St Clair's allegation provides one possible explanation for that speed. The groupchat named 'Fight, Fight, Fight!', drawn from Trump's raised-fist moment after the July 2024 Butler assassination attempt, is, she claims, one of the primary channels through which real-time messaging coordination flows.
The Whistleblower and the Machine She Describes
St Clair spent nearly a decade as a rising fixture in the MAGA influencer ecosystem, recruited as a teenager through Turning Point USA and building a following exceeding one million on X.
In a recent video and interview, she described a pay-to-play ecosystem running through Republican consulting firms. Right-wing influencers access platforms built by GOP operatives, including former White House officials, where they can view campaigns and opt in to promote specific messaging or legislative pushes. Compensation, she said, is structured per click or as a flat fee.
Beyond the paid campaigns, St Clair described a coordination layer operating through groupchats on X shared with administration officials and Trump's team. When a scandal breaks, messaging is coordinated in real time. Smaller influencers outside these chats see the resulting wave of aligned posts and interpret it as genuine agreement.
'There is no free thinking here whatsoever,' St Clair said. 'They are waiting to get marching orders and direct deposits.'
MAGA accounts tweet in unison about the need for a White House ballroom following WHCD incident pic.twitter.com/3acgko7qv3
— MeidasTouch (@MeidasTouch) April 26, 2026
The Disclosure Gap That Makes It Possible
The mechanism St Clair describes is difficult to trace precisely because it is designed to be. When a campaign or PAC pays a consulting firm, that payment appears on Federal Election Commission records. But once money moves to individual influencers, no further reporting is required. Experts in election law have noted that current FEC rules do not require social media influencers to disclose paid political partnerships, with intermediary marketing agencies acting as a further layer of opacity.
St Clair estimated that around 99 per cent of the largest right-wing influencers are compensated in some form, with most arrangements locked behind confidentiality agreements she described as 'incredibly asymmetric,' designed to make public disclosure financially ruinous for those who sign them.
What you see happening here is coordinated strategic communication by the Trump cult. Elon’s baby mama and former MAGA influencer Ashley St. Clair explained this ecosystem in a long video. They have built platforms where people can find narratives to spread and get paid for doing… pic.twitter.com/mFLnfNf92Z
— Vatnik Soup (@P_Kallioniemi) April 26, 2026
What the Groupchat Name Reveals
The name 'Fight, Fight, Fight!' is a direct reference to Trump's fist-raised moment in Butler, Pennsylvania, on 13 July 2024. Naming a political coordination group chat after that moment is a window into how the MAGA media apparatus treats subsequent crises: as sequels to that founding myth, leveraged with the same urgency and a unified voice.

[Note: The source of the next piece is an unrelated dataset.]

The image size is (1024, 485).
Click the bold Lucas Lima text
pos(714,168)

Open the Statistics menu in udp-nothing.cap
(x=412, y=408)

St Clair has not been without critics. Some have dismissed her disclosures as opportunism following her public break with figures close to Elon Musk. She has not produced documentary evidence of the specific group chat she named.
What she has produced, and what the WHCD aftermath placed in vivid relief, is a pattern: a shooting occurs, an agenda is served, and dozens of the largest accounts on the American right say the same thing at the same moment. Whether that reflects coordinated group chats, paid campaigns or rapid consensus, it is now at the centre of a widening debate.